Luadun’Dal Efsanesi üçlemesinin birinci kitabi Luadun’Dal Efsanesi: Kayıp Şövalye, bundan böyle Cinius Yayınları tarafından yayımlanyacağı için bağlantıları bu sayfadan kaldırılmıştır. Yakın zamanda yeni yayıneviyle ilgili bağlantılar bu sayfaya eklenecektir.
Anlayışınız için çok teşekkür ederim!
Luadun’Dal Efsanesi: Kayıp Şövalye

Tanrı-soylu Kral Tempius'un ölümünün ardından, çocuklarının taht mücadelesi Luadun’Dal’i felakete sürükler. Batıdaki Medietas Krallığı tahtına hükmeden Kraliçe Livia, kadim efsanelerde bahsi geçen ve yaratıcı tanrı Ephion tarafından dövülen, evreni ikiye bölen bir güce sahip olduğu söylenen Kayıp Şövalye’nin yadigârlarının peşine düşer. Bu kalıntıları ele geçirmek, Luadun’Dal’in doğusundaki ve batısındaki diyarlar üzerinde mutlak egemenliği mümkün kılabilirdi.

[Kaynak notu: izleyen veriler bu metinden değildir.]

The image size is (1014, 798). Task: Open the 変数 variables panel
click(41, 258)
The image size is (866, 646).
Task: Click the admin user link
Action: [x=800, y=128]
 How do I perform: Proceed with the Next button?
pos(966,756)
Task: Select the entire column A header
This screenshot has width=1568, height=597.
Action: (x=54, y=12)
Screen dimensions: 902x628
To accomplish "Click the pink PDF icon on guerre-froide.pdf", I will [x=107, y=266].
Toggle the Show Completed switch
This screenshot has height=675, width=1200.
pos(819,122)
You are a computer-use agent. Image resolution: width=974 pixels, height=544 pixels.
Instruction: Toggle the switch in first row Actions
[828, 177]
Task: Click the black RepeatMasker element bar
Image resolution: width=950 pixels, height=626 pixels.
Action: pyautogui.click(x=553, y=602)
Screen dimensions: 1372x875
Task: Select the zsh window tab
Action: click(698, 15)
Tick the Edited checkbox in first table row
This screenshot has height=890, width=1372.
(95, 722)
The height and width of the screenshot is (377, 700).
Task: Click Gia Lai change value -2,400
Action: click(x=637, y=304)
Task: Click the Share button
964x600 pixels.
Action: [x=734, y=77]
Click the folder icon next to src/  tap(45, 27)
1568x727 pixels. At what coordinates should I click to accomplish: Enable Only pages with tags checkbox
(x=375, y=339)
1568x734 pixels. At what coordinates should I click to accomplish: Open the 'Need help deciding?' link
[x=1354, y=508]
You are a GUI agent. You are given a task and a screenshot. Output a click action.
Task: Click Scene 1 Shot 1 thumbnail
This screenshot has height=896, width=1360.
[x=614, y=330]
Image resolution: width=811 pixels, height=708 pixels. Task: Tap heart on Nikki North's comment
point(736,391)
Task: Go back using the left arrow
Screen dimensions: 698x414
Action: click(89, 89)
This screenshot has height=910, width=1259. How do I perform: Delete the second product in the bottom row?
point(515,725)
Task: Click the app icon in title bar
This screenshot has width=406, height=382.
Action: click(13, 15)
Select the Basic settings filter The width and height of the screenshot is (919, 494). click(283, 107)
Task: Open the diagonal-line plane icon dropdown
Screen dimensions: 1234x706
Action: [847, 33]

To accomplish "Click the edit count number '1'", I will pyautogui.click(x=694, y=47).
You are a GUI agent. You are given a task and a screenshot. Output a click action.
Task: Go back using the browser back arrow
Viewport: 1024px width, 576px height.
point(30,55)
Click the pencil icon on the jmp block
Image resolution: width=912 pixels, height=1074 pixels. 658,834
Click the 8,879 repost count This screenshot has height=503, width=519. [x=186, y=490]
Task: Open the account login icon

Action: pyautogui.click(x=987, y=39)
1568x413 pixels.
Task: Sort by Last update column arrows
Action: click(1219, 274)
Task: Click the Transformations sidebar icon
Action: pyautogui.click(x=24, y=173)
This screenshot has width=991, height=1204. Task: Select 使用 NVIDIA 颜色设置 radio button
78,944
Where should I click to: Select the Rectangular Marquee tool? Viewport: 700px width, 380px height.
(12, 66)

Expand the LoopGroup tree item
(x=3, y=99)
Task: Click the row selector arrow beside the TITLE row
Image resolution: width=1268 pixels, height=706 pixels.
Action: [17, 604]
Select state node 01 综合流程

Kuzeyde Nordiborg’da Kral Claudius kız kardeşi Livia’nın peşinde olduğu tehlikeli sırrı öğrenir, tüm kaynaklarını ve kuvvetini Kayıp Şövalye’nin yadigârlarını bulmaya harcar. Güneyde Damanhur’u idare eden Milonia ise, bu sırrı tesadüfen keşfetse de, kardeşlerinin gölgesinde kalır.
Kader başlangıçta sıradan bir lejyon savaşçısı olan Guiscard’ı bu mücadelenin merkezine koyar. Guiscard, geçmişte lejyona hizmet etmiş balıkçı bir babanın oğludur. Ailesi, aslında bir zamanlar Kayıp Şövalye’nin lahdini bulmakla görevlendirilmiş kaşiflerdendir ve bu vazife, sonsuza dek onlara bağlanmıştır.
Guiscard’ın hayatı, babası Emery ve annesi Agnes’in bir suikast sonucu katledilmesiyle zaten parçalanmıştır. Artık Kraliçe Livia’nın lejyonunda hizmet eden bir savaşçı değil, bir efsanenin ağır yükü onun omuzlarına ondan habersiz binmiştir. Çok geçmeden, Kral Claudius tarafından seçilmiş kişi olduğu ortaya çıkar ve Kayıp Şövalye’nin efsanevi yadigârlarını bulma görevi Guiscard’ın görevi hâline gelir.
Onunla birlikte hayatta kalan birkaç dostuyla birlikte yola çıkan Guiscard, krallığı parçalayan kardeşlerin hastalıklı savaşı, kadim efsaneler ve Kayıp Şövalye’nin yadigârlarını bulma görevi arasında sıkışıp kalır.